---- Data section
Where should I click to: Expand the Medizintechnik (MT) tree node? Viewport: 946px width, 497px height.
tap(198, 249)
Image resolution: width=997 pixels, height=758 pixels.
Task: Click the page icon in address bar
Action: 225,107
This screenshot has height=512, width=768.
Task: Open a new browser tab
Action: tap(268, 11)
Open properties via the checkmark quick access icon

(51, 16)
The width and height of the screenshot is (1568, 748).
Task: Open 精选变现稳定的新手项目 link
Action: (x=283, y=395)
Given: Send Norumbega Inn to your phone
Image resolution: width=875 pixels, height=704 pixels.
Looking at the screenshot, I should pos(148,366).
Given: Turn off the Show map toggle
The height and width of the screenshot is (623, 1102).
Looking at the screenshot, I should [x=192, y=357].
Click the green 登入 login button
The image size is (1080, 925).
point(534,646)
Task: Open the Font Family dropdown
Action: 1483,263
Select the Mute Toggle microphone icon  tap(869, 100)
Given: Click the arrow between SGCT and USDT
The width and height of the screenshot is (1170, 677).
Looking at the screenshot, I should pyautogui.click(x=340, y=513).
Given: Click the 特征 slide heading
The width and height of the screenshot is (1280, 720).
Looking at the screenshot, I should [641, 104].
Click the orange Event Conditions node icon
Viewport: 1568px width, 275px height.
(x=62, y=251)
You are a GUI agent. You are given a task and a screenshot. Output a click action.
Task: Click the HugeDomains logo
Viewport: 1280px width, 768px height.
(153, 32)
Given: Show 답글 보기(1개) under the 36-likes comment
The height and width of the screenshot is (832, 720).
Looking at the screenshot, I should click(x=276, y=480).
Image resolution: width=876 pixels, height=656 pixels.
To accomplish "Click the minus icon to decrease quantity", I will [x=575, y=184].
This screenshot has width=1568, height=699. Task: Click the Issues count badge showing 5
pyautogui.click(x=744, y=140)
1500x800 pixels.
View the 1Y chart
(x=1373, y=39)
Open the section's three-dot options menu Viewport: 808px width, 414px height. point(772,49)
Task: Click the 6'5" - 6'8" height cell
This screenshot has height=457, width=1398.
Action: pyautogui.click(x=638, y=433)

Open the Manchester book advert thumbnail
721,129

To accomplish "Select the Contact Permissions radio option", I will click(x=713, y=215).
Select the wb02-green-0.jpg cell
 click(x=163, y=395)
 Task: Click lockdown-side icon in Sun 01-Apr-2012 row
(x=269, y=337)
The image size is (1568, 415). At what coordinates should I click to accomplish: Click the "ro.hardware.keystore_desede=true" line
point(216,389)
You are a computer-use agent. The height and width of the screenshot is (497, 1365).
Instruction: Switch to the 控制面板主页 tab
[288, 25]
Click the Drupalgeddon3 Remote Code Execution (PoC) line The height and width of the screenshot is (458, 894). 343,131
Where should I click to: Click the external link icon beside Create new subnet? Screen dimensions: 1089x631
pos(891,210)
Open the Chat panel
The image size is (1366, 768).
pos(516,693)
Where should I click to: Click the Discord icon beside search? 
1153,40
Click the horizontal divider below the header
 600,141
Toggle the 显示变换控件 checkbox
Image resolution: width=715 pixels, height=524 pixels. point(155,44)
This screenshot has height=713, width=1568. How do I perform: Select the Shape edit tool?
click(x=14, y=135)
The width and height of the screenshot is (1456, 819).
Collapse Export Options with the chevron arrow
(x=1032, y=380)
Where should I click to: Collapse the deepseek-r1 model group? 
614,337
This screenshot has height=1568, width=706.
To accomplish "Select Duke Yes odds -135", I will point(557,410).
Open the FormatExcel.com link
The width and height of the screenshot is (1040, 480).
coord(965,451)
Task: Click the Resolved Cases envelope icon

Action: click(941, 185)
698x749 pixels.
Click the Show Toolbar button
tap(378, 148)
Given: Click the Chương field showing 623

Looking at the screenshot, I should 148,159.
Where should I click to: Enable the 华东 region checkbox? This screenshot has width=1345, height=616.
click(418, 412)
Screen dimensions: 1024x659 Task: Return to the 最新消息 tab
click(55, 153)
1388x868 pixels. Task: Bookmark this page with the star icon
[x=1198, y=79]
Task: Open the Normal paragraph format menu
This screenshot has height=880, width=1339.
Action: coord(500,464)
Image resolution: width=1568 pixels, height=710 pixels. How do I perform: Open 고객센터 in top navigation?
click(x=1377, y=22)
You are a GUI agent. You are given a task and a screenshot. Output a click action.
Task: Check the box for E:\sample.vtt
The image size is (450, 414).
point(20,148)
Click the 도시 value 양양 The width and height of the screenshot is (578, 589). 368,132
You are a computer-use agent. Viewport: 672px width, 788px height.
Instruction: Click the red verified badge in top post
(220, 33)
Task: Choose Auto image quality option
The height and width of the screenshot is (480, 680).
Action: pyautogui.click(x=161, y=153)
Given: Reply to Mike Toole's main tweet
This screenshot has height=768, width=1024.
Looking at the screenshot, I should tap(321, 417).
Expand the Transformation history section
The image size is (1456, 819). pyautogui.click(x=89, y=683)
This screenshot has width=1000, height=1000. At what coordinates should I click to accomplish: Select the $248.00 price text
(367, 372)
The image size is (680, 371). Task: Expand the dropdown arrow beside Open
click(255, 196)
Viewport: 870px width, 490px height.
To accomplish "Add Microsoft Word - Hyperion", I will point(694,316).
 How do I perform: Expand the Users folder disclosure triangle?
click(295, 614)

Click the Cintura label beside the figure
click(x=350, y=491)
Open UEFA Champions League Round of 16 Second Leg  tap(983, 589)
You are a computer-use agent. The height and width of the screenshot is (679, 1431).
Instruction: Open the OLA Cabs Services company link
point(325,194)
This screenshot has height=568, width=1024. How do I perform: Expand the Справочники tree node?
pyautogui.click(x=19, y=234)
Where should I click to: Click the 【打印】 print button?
--------
=== Required action ===
Write back every line of the material exactly as it was provided.

=== Exercise solution ===
Where should I click to: Expand the Medizintechnik (MT) tree node? Viewport: 946px width, 497px height.
tap(198, 249)
Image resolution: width=997 pixels, height=758 pixels.
Task: Click the page icon in address bar
Action: 225,107
This screenshot has height=512, width=768.
Task: Open a new browser tab
Action: tap(268, 11)
Open properties via the checkmark quick access icon

(51, 16)
The width and height of the screenshot is (1568, 748).
Task: Open 精选变现稳定的新手项目 link
Action: (x=283, y=395)
Given: Send Norumbega Inn to your phone
Image resolution: width=875 pixels, height=704 pixels.
Looking at the screenshot, I should pos(148,366).
Given: Turn off the Show map toggle
The height and width of the screenshot is (623, 1102).
Looking at the screenshot, I should [x=192, y=357].
Click the green 登入 login button
The image size is (1080, 925).
point(534,646)
Task: Open the Font Family dropdown
Action: 1483,263
Select the Mute Toggle microphone icon  tap(869, 100)
Given: Click the arrow between SGCT and USDT
The width and height of the screenshot is (1170, 677).
Looking at the screenshot, I should pyautogui.click(x=340, y=513).
Given: Click the 特征 slide heading
The width and height of the screenshot is (1280, 720).
Looking at the screenshot, I should [641, 104].
Click the orange Event Conditions node icon
Viewport: 1568px width, 275px height.
(x=62, y=251)
You are a GUI agent. You are given a task and a screenshot. Output a click action.
Task: Click the HugeDomains logo
Viewport: 1280px width, 768px height.
(153, 32)
Given: Show 답글 보기(1개) under the 36-likes comment
The height and width of the screenshot is (832, 720).
Looking at the screenshot, I should click(x=276, y=480).
Image resolution: width=876 pixels, height=656 pixels.
To accomplish "Click the minus icon to decrease quantity", I will [x=575, y=184].
This screenshot has width=1568, height=699. Task: Click the Issues count badge showing 5
pyautogui.click(x=744, y=140)
1500x800 pixels.
View the 1Y chart
(x=1373, y=39)
Open the section's three-dot options menu Viewport: 808px width, 414px height. point(772,49)
Task: Click the 6'5" - 6'8" height cell
This screenshot has height=457, width=1398.
Action: pyautogui.click(x=638, y=433)

Open the Manchester book advert thumbnail
721,129

To accomplish "Select the Contact Permissions radio option", I will click(x=713, y=215).
Select the wb02-green-0.jpg cell
 click(x=163, y=395)
 Task: Click lockdown-side icon in Sun 01-Apr-2012 row
(x=269, y=337)
The image size is (1568, 415). At what coordinates should I click to accomplish: Click the "ro.hardware.keystore_desede=true" line
point(216,389)
You are a computer-use agent. The height and width of the screenshot is (497, 1365).
Instruction: Switch to the 控制面板主页 tab
[288, 25]
Click the Drupalgeddon3 Remote Code Execution (PoC) line The height and width of the screenshot is (458, 894). 343,131
Where should I click to: Click the external link icon beside Create new subnet? Screen dimensions: 1089x631
pos(891,210)
Open the Chat panel
The image size is (1366, 768).
pos(516,693)
Where should I click to: Click the Discord icon beside search? 
1153,40
Click the horizontal divider below the header
 600,141
Toggle the 显示变换控件 checkbox
Image resolution: width=715 pixels, height=524 pixels. point(155,44)
This screenshot has height=713, width=1568. How do I perform: Select the Shape edit tool?
click(x=14, y=135)
The width and height of the screenshot is (1456, 819).
Collapse Export Options with the chevron arrow
(x=1032, y=380)
Where should I click to: Collapse the deepseek-r1 model group? 
614,337
This screenshot has height=1568, width=706.
To accomplish "Select Duke Yes odds -135", I will point(557,410).
Open the FormatExcel.com link
The width and height of the screenshot is (1040, 480).
coord(965,451)
Task: Click the Resolved Cases envelope icon

Action: click(941, 185)
698x749 pixels.
Click the Show Toolbar button
tap(378, 148)
Given: Click the Chương field showing 623

Looking at the screenshot, I should 148,159.
Where should I click to: Enable the 华东 region checkbox? This screenshot has width=1345, height=616.
click(418, 412)
Screen dimensions: 1024x659 Task: Return to the 最新消息 tab
click(55, 153)
1388x868 pixels. Task: Bookmark this page with the star icon
[x=1198, y=79]
Task: Open the Normal paragraph format menu
This screenshot has height=880, width=1339.
Action: coord(500,464)
Image resolution: width=1568 pixels, height=710 pixels. How do I perform: Open 고객센터 in top navigation?
click(x=1377, y=22)
You are a GUI agent. You are given a task and a screenshot. Output a click action.
Task: Check the box for E:\sample.vtt
The image size is (450, 414).
point(20,148)
Click the 도시 value 양양 The width and height of the screenshot is (578, 589). 368,132
You are a computer-use agent. Viewport: 672px width, 788px height.
Instruction: Click the red verified badge in top post
(220, 33)
Task: Choose Auto image quality option
The height and width of the screenshot is (480, 680).
Action: pyautogui.click(x=161, y=153)
Given: Reply to Mike Toole's main tweet
This screenshot has height=768, width=1024.
Looking at the screenshot, I should tap(321, 417).
Expand the Transformation history section
The image size is (1456, 819). pyautogui.click(x=89, y=683)
This screenshot has width=1000, height=1000. At what coordinates should I click to accomplish: Select the $248.00 price text
(367, 372)
The image size is (680, 371). Task: Expand the dropdown arrow beside Open
click(255, 196)
Viewport: 870px width, 490px height.
To accomplish "Add Microsoft Word - Hyperion", I will point(694,316).
 How do I perform: Expand the Users folder disclosure triangle?
click(295, 614)

Click the Cintura label beside the figure
click(x=350, y=491)
Open UEFA Champions League Round of 16 Second Leg  tap(983, 589)
You are a computer-use agent. The height and width of the screenshot is (679, 1431).
Instruction: Open the OLA Cabs Services company link
point(325,194)
This screenshot has height=568, width=1024. How do I perform: Expand the Справочники tree node?
pyautogui.click(x=19, y=234)
Where should I click to: Click the 【打印】 print button?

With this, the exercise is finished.